Basic Moral Claims:Basic moral claims are claims about the optimizing process making the claim, or more concretely about aspects of the physical substrate implementing that process.If I say "X is good" this means that the entity Sebastian Hagen prefers future states of the universe with lots of X over those with less, all else being equal. Since I haven't read up on cognitive science I don't understand the details, but this is ultimately a statement about the structure of my brain. Basic moral statements only make sense when considered in the context of an optimization process making them.
Consciousness:I've read up on the concept of philosophical zombies, but I still don't really understand the case of physically identical bodies. Afaict this concept deliberately refrains from making any testable predictions. Is there any reason to conclude it is not content-free?
I use Bayesian inference to summarize my uncertainty _within_ a model, but not to express my uncertainty _between_ models.
The chink that is not a chink, in the Bayesian armor, is that Bayesian inference is often so expensive as to be computationally impossible. Everyone knows and acknowledges this.
So the question is: When you don't use the Bayesian formalism to express your uncertainty between models, are you doing something this is useful and powerful and Fundamentally Beyond The Realms Of Bayesian Science? Or are you just using a cheap approximation, which only works at all because it reflects, in some fragmentary aspect, the pure and ever-glowing Eternal Bayesian Ideal?
I agree with logicnazi. More specifically, your claim on consciousness should be: only the individual conscious being knows he is conscious, whereas he does not know that, arguendo, about third parties.
Your exceptions here depend on a particular flavor of epistemology. If I take an alternative view, such as, intuition is a valid form of acquiring knowledge, then many, if not all, of the exceptions become non-exceptional.
You will want to add a) beliefs based on testimony and b) beliefs about other minds.
Robin: Correct me if I am mistaken, but it is my impression that we still have no clear evidence that there are multiple possible worlds, each completely self-consistent but each different. It may be that it only seems this way to us because we are limited in our ability to check models for self-consistency, so limited, in fact, that experiments were needed, for instance, to establish that objects fall at a speed independent of mass.

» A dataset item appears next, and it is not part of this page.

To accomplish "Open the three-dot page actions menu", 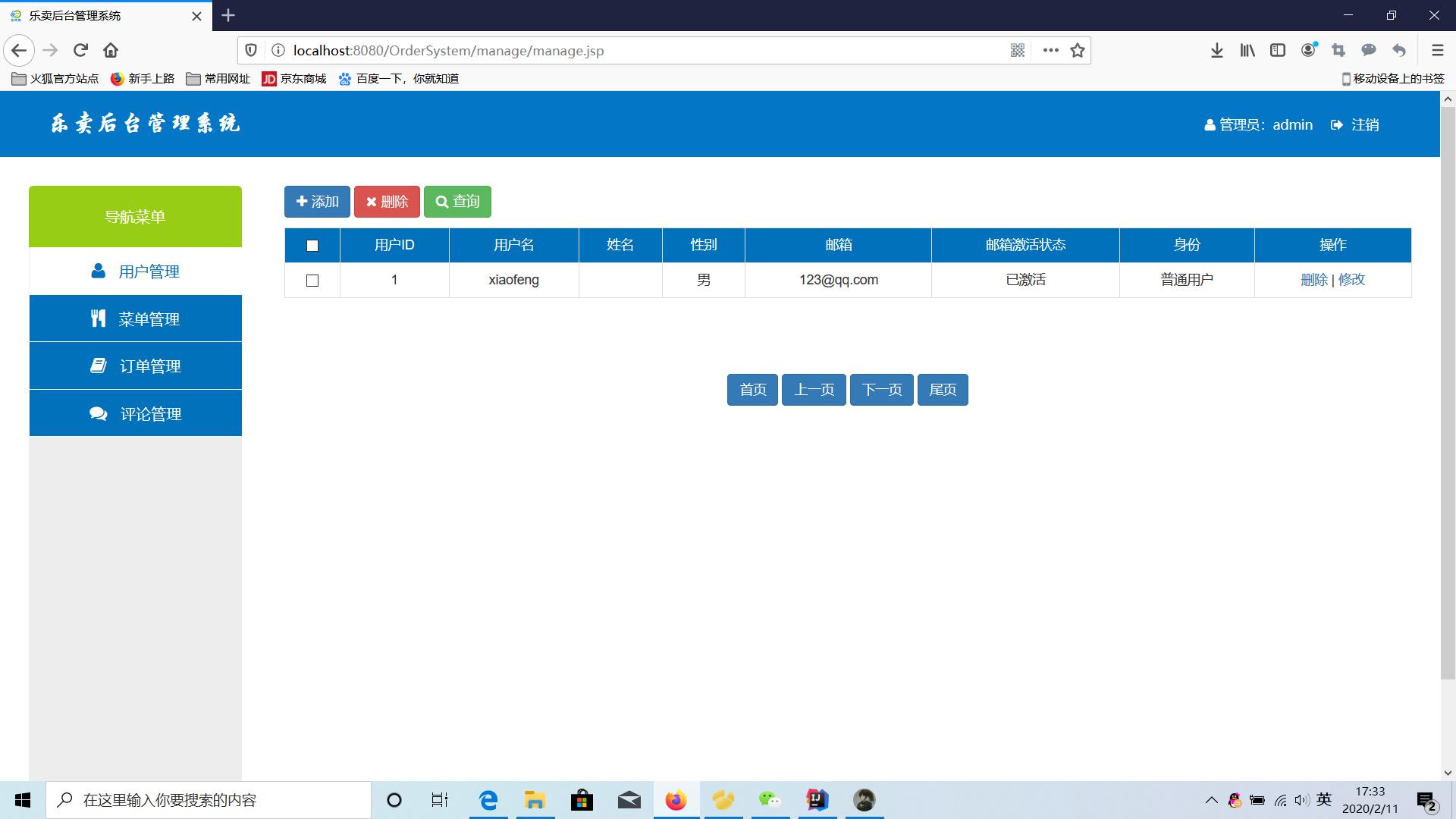I will click(x=1050, y=50).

Andrew: Thanks for the comment.
logicnazi: Do you accept Robin's claims regarding indexicals and logical implications as non-exceptions to the Bayesian framework?
How Bayesian am I?
I was reminded of the varieties of Bayesians after reading this article by Robin Hanson: [I]n our standard framework systems out there have many possible states and our minds can have many possible belief states, and interactions between minds and...
How do we know we have experiences? Because we experience them. They are the DIRECT input that the proper Bayesian takes into account. If they don't fit into your favorite theory about materialism or viewpoint independence or whatever then so much the worse for them.
Yes you are correct that there could be zombies whose brains have the same workings as us but so what? Your mistake here is defining knowledge, belief and the like in terms of third party observable output. The zombie doesn't know or believe anything because it doesn't have the requisite experiences.
In short we aren't identical (only lawfully connected with) our brains so worries about how our brains might behave under different laws of physics are irrelevant to these questions about knowing.